Why can’t we treat people as humans? Why don’t we listen to stories honestly told? Why can’t we show some care when that care is desperately needed? There are people today, like I am up a dead end medically, who feel helpless and lost and at the hands of others who make them feel even more helpless and lost, even if that wasn’t their intention. I’m sure the doctor this morning who said sorry to me is very nice, but I needed her to listen but she had run out of ideas. 

I think it was Tutu in South Africa who used the word “ubuntu” - a Zulu word meaning a common bond between humanity - literally, “I am because you are.” We need each other, one person’s actions affect everyone else. I’ve seen a huge turnaround in people in the beds around me over the last twelve days.
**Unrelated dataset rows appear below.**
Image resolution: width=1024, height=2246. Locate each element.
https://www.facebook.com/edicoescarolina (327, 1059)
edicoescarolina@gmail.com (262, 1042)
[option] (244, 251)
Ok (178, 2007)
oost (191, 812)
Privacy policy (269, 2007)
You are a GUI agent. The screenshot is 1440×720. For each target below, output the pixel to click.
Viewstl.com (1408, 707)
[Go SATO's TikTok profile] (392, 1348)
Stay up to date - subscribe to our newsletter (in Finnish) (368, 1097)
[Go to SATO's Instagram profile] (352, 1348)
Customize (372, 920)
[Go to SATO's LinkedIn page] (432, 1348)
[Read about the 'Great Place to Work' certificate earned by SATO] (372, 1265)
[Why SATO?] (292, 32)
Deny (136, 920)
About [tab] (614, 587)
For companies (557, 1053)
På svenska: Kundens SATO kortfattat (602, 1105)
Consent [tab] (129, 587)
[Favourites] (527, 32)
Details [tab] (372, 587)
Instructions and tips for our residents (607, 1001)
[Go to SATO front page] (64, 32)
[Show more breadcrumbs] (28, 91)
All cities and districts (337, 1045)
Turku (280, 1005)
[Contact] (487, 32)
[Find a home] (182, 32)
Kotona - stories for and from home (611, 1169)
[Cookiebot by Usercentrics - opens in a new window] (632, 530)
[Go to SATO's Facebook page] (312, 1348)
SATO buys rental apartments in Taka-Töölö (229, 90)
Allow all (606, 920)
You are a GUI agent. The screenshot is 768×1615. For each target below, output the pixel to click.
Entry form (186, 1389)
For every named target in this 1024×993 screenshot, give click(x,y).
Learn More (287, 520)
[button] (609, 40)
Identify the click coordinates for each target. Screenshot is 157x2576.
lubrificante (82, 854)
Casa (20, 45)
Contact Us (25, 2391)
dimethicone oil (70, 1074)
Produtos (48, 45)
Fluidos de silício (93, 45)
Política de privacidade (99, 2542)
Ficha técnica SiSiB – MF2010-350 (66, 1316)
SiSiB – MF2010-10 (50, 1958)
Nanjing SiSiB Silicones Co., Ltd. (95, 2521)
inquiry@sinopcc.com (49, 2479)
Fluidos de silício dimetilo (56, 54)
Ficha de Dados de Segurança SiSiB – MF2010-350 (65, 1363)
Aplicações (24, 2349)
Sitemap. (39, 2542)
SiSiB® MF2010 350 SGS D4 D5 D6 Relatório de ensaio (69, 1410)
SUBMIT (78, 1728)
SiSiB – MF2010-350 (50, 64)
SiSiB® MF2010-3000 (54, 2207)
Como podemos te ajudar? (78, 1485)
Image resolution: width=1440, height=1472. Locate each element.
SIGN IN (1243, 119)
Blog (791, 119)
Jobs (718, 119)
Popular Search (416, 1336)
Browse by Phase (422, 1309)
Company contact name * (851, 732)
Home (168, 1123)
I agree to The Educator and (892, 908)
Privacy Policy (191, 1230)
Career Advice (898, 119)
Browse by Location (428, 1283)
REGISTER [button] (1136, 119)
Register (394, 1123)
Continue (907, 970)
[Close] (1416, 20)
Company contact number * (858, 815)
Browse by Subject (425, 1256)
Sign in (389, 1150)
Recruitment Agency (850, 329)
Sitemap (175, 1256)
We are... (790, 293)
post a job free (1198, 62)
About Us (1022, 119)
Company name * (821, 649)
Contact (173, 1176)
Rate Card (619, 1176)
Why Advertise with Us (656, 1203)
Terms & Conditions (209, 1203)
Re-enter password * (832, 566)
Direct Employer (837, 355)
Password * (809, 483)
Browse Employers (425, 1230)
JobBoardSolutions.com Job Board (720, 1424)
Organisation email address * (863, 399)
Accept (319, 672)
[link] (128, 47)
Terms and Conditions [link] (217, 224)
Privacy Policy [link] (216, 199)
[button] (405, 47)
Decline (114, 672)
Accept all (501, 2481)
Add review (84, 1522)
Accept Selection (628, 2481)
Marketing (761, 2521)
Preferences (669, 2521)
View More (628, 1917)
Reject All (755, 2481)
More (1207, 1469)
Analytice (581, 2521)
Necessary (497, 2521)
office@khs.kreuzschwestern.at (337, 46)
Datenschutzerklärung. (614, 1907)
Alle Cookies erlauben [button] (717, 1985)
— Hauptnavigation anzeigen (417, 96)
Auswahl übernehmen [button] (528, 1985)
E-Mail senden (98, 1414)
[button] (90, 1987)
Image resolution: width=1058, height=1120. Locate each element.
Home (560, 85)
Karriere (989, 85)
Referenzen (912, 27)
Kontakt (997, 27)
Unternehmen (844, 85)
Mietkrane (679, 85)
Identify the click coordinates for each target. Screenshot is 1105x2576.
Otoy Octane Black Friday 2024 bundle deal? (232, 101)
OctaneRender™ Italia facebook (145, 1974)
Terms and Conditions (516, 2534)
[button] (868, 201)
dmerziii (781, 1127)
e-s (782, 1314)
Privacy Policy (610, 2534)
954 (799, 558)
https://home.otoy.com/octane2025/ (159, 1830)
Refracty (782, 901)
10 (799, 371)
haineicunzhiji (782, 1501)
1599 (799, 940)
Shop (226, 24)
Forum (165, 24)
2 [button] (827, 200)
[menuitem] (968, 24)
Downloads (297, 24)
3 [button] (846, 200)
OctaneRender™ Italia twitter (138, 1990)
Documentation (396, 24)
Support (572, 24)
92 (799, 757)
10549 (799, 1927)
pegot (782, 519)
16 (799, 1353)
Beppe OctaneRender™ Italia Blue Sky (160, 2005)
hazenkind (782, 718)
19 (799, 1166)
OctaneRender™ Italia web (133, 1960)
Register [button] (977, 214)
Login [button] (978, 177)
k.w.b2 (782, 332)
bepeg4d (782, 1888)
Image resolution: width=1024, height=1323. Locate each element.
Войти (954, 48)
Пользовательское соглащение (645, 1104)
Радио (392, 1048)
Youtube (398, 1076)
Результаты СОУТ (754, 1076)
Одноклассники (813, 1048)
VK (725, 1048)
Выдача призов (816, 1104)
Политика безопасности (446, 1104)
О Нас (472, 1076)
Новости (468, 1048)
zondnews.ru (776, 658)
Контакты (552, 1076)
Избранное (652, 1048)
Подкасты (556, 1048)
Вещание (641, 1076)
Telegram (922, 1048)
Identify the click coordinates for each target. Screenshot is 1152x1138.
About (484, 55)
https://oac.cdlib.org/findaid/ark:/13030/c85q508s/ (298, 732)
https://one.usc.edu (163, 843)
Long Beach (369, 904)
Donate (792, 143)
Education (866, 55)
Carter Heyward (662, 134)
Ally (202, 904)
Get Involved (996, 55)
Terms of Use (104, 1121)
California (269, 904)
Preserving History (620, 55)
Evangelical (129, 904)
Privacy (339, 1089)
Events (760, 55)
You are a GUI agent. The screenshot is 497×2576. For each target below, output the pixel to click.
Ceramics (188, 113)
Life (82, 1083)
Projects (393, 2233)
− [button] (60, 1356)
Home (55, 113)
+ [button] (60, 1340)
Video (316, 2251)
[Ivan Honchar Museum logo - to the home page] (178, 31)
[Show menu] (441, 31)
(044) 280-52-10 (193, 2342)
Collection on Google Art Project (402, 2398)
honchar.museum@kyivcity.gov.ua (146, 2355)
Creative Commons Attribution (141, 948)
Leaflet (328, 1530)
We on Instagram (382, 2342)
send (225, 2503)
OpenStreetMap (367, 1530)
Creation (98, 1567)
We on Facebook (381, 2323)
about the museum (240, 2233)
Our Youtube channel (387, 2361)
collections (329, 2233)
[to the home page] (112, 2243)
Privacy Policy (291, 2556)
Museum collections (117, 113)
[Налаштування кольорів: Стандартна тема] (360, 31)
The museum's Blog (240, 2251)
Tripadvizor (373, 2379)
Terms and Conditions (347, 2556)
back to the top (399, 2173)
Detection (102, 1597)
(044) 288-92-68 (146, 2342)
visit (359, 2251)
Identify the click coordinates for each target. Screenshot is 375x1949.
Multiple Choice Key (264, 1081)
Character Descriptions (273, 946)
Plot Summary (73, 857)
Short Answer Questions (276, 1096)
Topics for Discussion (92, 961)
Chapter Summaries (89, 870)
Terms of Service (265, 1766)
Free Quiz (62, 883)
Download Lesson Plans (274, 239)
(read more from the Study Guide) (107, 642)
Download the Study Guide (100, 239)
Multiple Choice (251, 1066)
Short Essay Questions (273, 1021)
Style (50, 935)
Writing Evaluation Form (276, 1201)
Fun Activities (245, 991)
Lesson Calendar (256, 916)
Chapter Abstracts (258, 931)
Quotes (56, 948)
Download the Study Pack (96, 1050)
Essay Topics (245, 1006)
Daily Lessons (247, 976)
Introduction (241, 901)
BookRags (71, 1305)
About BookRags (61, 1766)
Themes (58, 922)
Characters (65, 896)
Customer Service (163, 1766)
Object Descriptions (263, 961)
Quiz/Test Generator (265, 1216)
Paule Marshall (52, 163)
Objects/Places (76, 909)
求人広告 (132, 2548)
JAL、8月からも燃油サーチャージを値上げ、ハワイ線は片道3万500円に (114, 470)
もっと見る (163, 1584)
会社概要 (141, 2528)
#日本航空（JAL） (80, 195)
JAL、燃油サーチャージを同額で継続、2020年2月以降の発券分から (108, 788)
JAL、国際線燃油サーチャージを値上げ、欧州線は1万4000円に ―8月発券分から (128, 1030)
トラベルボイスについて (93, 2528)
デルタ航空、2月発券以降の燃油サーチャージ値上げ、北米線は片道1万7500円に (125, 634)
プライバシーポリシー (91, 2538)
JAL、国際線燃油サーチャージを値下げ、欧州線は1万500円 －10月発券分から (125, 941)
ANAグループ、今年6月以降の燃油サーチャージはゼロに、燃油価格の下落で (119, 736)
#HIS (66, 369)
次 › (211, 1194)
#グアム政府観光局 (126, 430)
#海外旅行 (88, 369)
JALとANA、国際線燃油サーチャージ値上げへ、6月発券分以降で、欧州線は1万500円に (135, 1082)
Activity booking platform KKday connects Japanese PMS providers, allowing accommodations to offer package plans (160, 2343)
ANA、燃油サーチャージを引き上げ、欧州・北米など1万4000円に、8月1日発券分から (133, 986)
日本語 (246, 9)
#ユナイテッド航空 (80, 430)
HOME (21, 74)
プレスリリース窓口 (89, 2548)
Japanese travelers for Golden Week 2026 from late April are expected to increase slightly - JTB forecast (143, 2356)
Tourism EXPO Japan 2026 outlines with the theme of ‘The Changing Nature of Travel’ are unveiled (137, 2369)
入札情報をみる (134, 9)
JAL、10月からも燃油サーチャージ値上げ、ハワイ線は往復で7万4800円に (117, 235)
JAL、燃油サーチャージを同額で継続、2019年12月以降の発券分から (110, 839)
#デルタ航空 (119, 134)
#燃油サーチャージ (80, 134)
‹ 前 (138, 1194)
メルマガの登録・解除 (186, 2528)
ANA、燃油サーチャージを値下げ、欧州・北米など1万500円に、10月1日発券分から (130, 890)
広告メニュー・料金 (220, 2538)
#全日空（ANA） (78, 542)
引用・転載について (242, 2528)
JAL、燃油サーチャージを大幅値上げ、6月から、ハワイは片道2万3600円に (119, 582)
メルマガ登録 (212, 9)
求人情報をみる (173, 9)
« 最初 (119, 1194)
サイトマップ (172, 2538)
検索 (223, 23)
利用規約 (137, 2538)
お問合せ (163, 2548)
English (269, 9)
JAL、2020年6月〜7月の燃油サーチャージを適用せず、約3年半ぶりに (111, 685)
Mostly we have formed community, chatted and laughed but you know one man’s snoring and grunting in the night makes every man not sleep! 

Likewise, government policy affects everyone for good or ill, and labelling people as invaders or unwanted or getting rid of them from our space makes us lesser as a community. How many people do we want to send to Rwanda if we are truthful? We aren’t good at genuine dignity and community that listens to everyone and gives them room to be as they were created to be. We are all made in the image of God. None of us are worth less than our neighbour. 

I’m feeling exhausted and cross as I leave this hospital because I’m still in pain. I need someone to hear me. I just feel at the moment people are okay with others not being heard or treated properly. Remember those words of Paul to the fractured church in Corinth: “when one part of the body suffers, we all suffer.” 

Embracing Father,
You grace each of us with equal measure in your love.
Let us learn to love our neighbours more deeply,
so that we can create peaceful and just communities.
Inspire us to use our creative energies to build the structures we need to overcome the obstacles
of intolerance and indifference.
May Jesus provide us the example needed
and send the Spirit to warm our hearts for the journey. Amen.